Written task | From the start of the items through the line containing "coord(831,616)", swap "French" for "Spanish" and repeat those lines otherwise unchanged, leaving the pictures out.

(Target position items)
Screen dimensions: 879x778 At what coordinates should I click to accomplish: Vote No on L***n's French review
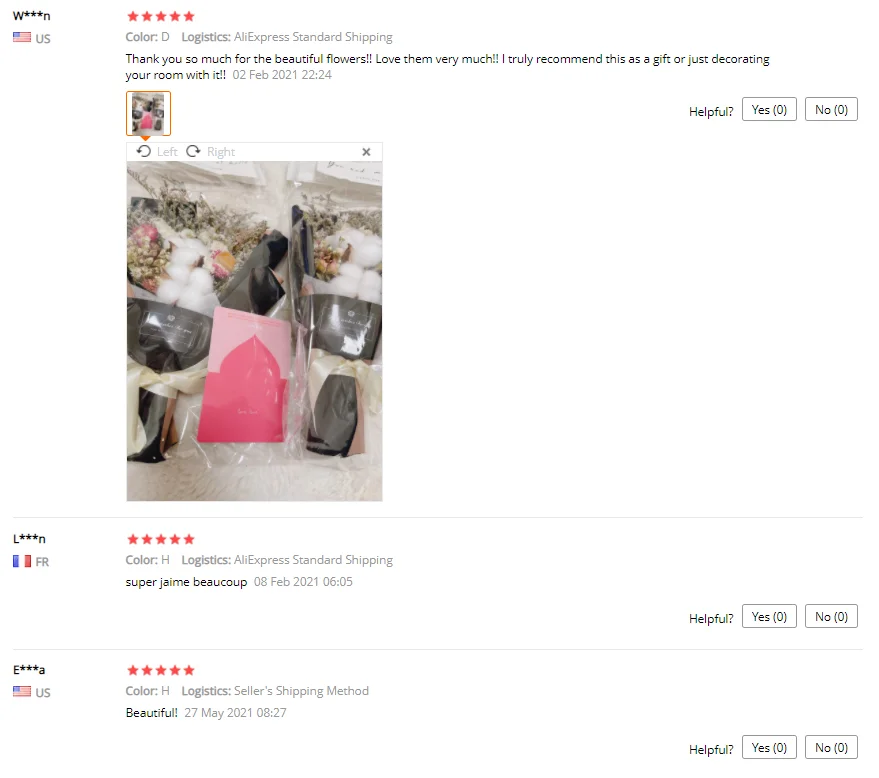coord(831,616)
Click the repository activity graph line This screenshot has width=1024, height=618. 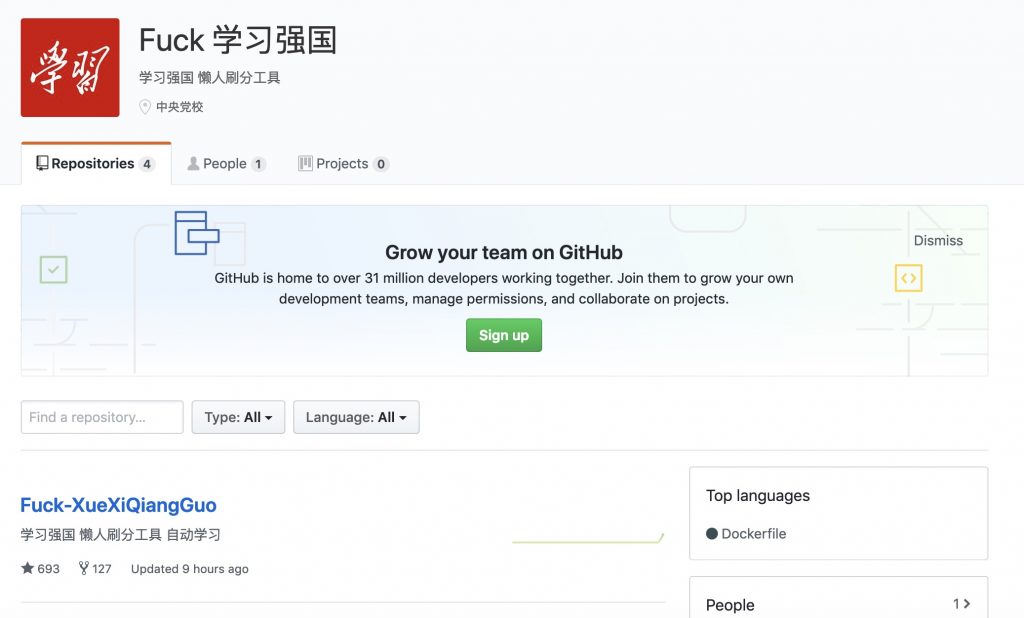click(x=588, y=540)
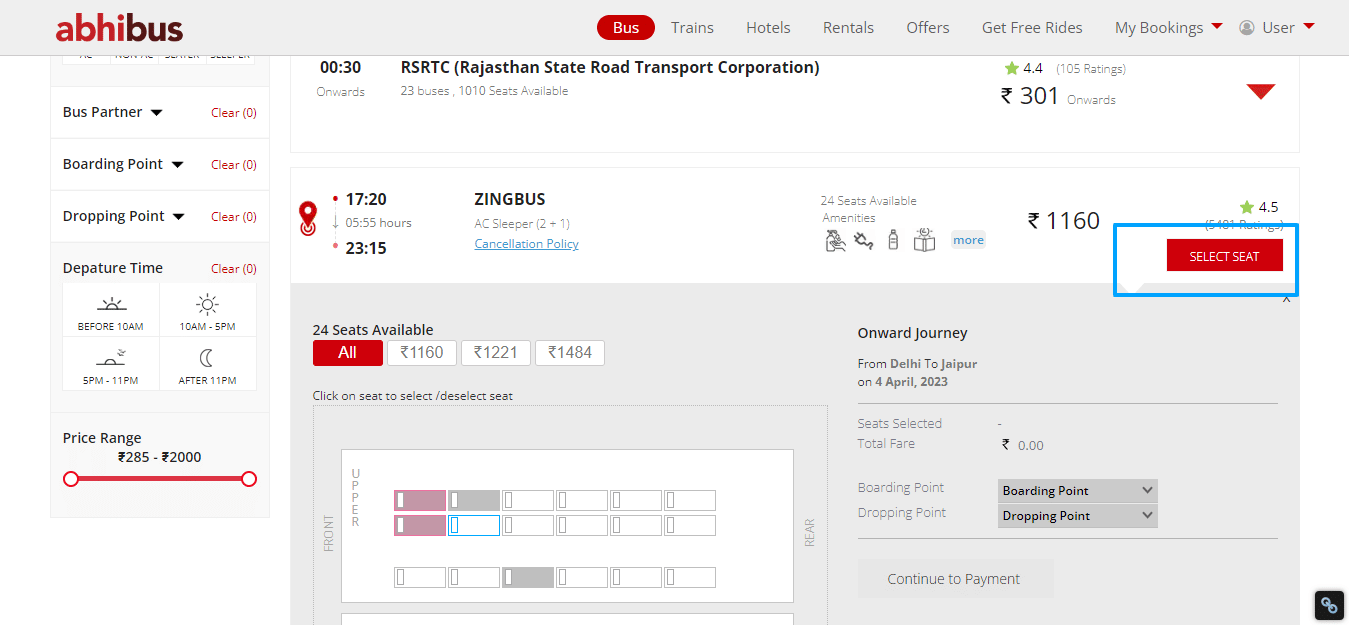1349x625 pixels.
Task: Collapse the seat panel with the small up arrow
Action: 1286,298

Exercise response |
Screen dimensions: 879x778 At what coordinates should I click to accomplish: Vote No on L***n's Spanish review
coord(831,616)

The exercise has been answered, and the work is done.